**What is required**
Please repeat the items below word for word, from the very start of the items through the line containing "Action: pyautogui.click(x=339, y=16)", with both ends included.

**Records supplied**
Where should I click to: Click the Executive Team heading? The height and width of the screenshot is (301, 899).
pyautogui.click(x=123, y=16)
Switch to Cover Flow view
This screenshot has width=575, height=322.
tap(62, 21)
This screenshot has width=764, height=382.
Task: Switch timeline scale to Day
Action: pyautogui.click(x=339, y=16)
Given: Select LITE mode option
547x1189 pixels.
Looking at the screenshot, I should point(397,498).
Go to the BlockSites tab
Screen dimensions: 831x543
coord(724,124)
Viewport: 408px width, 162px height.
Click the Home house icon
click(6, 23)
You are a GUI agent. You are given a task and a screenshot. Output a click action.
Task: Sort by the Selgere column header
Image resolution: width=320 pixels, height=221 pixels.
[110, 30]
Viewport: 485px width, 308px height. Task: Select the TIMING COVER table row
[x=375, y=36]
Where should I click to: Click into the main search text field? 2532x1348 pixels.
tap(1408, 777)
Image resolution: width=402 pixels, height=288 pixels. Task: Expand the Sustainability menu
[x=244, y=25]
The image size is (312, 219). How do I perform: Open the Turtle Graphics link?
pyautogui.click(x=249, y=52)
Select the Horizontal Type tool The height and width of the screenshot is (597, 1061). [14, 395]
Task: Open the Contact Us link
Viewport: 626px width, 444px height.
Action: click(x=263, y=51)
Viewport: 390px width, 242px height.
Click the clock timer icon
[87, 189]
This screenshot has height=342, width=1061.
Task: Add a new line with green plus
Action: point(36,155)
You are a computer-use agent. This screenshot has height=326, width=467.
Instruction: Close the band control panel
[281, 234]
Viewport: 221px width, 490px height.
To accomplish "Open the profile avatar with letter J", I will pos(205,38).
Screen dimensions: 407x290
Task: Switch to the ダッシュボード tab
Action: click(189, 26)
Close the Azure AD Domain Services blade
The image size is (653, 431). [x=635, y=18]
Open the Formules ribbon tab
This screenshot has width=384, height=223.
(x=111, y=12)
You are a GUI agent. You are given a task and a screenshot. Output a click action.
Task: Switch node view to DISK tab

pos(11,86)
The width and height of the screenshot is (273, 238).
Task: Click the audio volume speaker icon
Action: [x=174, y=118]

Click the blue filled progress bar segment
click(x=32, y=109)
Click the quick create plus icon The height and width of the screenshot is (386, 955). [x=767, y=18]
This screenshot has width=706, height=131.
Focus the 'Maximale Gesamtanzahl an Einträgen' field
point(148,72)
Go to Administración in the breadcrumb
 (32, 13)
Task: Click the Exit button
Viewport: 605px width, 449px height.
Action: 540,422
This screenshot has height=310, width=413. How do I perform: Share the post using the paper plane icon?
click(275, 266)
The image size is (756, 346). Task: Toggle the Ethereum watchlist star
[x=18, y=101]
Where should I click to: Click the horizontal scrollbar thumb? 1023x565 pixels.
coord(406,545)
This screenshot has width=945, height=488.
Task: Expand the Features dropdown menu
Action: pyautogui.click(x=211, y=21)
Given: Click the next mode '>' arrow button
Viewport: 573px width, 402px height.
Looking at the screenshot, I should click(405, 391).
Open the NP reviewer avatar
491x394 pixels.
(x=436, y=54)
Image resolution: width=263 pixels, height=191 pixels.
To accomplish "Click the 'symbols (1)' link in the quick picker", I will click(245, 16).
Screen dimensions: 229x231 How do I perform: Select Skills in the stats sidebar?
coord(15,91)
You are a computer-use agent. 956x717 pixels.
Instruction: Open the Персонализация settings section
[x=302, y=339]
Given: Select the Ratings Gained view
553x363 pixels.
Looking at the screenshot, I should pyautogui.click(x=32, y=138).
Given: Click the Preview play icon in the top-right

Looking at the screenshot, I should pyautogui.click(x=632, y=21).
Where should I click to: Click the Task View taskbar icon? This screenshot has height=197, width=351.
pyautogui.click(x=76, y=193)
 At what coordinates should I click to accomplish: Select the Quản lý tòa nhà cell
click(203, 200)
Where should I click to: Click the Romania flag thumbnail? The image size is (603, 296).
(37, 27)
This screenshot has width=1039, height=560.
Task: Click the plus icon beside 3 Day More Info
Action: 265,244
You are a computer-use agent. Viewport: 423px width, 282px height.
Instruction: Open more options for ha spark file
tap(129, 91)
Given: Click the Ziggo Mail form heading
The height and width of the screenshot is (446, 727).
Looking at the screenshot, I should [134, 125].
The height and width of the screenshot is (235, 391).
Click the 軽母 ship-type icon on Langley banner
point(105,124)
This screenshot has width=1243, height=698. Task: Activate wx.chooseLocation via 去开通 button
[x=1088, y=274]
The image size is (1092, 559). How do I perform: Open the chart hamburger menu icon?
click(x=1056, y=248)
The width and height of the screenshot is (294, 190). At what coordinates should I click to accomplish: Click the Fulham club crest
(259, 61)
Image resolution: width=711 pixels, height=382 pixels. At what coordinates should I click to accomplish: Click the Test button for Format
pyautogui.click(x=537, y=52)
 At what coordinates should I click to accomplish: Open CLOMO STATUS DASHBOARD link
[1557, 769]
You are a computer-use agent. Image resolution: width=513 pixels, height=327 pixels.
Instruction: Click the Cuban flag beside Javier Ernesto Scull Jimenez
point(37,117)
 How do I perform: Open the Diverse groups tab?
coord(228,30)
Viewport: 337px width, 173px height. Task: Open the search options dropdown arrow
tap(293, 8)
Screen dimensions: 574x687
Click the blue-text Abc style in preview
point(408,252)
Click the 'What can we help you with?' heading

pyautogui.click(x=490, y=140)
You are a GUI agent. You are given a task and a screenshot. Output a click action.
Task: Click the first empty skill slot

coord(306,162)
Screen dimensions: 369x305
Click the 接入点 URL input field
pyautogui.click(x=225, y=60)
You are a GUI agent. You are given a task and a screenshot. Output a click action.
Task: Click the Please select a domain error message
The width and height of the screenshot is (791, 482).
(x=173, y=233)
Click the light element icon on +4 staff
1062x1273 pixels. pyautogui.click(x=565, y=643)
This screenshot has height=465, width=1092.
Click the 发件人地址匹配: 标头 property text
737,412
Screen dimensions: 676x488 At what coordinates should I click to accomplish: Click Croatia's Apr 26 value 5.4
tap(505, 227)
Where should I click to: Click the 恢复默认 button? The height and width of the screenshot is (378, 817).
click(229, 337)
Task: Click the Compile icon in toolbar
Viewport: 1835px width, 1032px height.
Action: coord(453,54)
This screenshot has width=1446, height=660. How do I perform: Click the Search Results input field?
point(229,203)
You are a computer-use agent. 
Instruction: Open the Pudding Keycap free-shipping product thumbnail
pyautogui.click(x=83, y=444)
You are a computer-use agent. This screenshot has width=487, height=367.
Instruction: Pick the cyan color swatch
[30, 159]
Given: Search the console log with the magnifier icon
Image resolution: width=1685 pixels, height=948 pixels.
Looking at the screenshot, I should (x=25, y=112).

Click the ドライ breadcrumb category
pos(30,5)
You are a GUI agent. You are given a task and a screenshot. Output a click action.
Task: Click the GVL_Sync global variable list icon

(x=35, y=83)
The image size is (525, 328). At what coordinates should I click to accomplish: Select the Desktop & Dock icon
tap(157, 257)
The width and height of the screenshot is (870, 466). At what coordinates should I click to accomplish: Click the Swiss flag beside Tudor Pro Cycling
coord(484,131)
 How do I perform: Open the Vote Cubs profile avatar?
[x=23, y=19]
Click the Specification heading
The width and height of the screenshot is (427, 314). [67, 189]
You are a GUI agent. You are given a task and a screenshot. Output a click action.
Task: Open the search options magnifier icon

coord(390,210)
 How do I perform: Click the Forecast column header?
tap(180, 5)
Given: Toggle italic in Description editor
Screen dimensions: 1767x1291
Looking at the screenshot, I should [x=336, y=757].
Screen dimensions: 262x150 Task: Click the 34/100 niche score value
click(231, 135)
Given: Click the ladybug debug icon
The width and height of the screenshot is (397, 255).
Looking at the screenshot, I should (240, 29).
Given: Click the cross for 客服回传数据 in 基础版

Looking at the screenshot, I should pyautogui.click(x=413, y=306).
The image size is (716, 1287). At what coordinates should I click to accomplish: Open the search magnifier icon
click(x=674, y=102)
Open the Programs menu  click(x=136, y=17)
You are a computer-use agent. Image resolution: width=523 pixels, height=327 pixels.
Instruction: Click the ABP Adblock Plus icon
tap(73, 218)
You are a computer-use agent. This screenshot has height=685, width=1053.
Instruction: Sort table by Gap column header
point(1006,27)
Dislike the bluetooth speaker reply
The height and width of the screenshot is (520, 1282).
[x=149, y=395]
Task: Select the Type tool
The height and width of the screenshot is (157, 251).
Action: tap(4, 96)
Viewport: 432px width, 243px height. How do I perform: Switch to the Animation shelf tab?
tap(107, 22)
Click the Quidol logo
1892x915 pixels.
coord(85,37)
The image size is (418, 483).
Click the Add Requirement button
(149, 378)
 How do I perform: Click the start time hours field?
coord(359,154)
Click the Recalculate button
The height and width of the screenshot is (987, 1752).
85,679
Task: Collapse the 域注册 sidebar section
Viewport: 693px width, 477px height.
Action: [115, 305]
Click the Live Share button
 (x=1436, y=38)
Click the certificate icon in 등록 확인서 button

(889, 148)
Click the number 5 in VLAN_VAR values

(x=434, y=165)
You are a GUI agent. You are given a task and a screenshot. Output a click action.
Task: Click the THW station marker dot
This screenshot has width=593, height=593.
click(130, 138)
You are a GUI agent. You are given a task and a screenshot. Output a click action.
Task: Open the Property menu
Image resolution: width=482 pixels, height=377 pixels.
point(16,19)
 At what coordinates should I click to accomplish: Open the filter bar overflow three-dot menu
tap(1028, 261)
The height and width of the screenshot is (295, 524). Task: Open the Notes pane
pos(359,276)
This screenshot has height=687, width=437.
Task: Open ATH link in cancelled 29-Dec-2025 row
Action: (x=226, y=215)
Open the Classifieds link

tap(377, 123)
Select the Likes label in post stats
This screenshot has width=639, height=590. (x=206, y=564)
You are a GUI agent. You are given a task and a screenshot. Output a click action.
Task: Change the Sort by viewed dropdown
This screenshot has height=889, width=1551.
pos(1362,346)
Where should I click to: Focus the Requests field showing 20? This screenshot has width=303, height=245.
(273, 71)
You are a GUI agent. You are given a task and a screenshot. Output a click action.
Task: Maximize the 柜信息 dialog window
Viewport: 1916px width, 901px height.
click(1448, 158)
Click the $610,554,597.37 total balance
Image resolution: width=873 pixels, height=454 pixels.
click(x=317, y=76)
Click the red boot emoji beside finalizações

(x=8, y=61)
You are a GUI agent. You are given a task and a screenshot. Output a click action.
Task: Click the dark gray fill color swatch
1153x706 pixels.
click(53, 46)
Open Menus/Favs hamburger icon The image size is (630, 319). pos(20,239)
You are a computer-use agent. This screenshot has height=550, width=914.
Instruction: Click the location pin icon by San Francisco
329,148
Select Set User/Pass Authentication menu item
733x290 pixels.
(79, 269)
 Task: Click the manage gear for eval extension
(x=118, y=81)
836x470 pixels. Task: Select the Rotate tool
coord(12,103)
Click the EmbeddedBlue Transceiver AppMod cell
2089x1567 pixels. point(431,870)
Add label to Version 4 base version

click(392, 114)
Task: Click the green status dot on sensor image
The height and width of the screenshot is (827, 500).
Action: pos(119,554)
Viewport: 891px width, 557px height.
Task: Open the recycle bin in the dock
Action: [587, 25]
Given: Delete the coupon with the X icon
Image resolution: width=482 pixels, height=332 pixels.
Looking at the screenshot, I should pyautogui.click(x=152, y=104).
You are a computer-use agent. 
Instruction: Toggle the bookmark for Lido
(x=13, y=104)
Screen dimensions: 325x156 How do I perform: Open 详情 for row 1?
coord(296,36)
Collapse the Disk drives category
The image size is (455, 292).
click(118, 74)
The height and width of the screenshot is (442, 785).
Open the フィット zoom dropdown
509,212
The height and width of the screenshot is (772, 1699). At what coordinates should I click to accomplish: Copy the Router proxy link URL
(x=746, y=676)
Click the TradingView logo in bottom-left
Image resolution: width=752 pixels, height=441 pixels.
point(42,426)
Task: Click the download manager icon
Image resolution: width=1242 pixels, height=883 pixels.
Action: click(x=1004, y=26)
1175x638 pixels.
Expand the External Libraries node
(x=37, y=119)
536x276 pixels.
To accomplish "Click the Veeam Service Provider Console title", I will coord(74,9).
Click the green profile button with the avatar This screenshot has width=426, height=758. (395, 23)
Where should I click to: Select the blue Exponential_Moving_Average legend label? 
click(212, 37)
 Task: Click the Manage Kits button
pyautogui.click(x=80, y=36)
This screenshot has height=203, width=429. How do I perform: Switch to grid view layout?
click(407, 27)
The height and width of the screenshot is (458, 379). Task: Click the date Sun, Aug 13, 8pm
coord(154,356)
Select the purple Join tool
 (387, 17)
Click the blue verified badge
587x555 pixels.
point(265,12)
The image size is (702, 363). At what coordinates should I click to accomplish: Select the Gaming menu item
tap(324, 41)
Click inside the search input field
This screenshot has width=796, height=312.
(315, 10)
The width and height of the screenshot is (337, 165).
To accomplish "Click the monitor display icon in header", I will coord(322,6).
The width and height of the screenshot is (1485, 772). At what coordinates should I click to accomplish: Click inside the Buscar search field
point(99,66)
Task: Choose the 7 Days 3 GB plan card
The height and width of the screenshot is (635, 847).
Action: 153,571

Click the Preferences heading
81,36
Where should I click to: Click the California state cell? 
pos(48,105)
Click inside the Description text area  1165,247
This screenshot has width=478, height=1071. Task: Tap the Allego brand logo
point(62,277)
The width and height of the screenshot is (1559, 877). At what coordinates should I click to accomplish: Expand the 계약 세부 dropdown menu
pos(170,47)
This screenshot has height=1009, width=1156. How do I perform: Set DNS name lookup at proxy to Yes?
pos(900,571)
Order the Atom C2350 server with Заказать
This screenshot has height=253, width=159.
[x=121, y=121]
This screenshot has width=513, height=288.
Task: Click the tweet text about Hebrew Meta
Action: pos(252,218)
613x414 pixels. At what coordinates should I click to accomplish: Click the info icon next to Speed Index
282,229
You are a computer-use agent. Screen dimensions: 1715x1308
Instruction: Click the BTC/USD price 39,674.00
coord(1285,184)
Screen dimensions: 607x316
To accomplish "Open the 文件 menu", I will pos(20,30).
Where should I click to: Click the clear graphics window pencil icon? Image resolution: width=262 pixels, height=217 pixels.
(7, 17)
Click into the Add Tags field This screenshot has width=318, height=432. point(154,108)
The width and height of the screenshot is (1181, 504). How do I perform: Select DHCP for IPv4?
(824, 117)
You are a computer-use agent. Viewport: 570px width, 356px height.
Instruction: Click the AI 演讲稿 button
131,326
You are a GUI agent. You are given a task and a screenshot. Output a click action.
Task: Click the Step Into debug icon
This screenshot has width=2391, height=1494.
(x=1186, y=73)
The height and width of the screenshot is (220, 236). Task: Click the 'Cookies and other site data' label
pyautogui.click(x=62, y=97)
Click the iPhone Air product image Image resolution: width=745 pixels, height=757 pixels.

**The output**
Where should I click to: Click the Executive Team heading? The height and width of the screenshot is (301, 899).
pyautogui.click(x=123, y=16)
Switch to Cover Flow view
This screenshot has width=575, height=322.
tap(62, 21)
This screenshot has width=764, height=382.
Task: Switch timeline scale to Day
Action: pyautogui.click(x=339, y=16)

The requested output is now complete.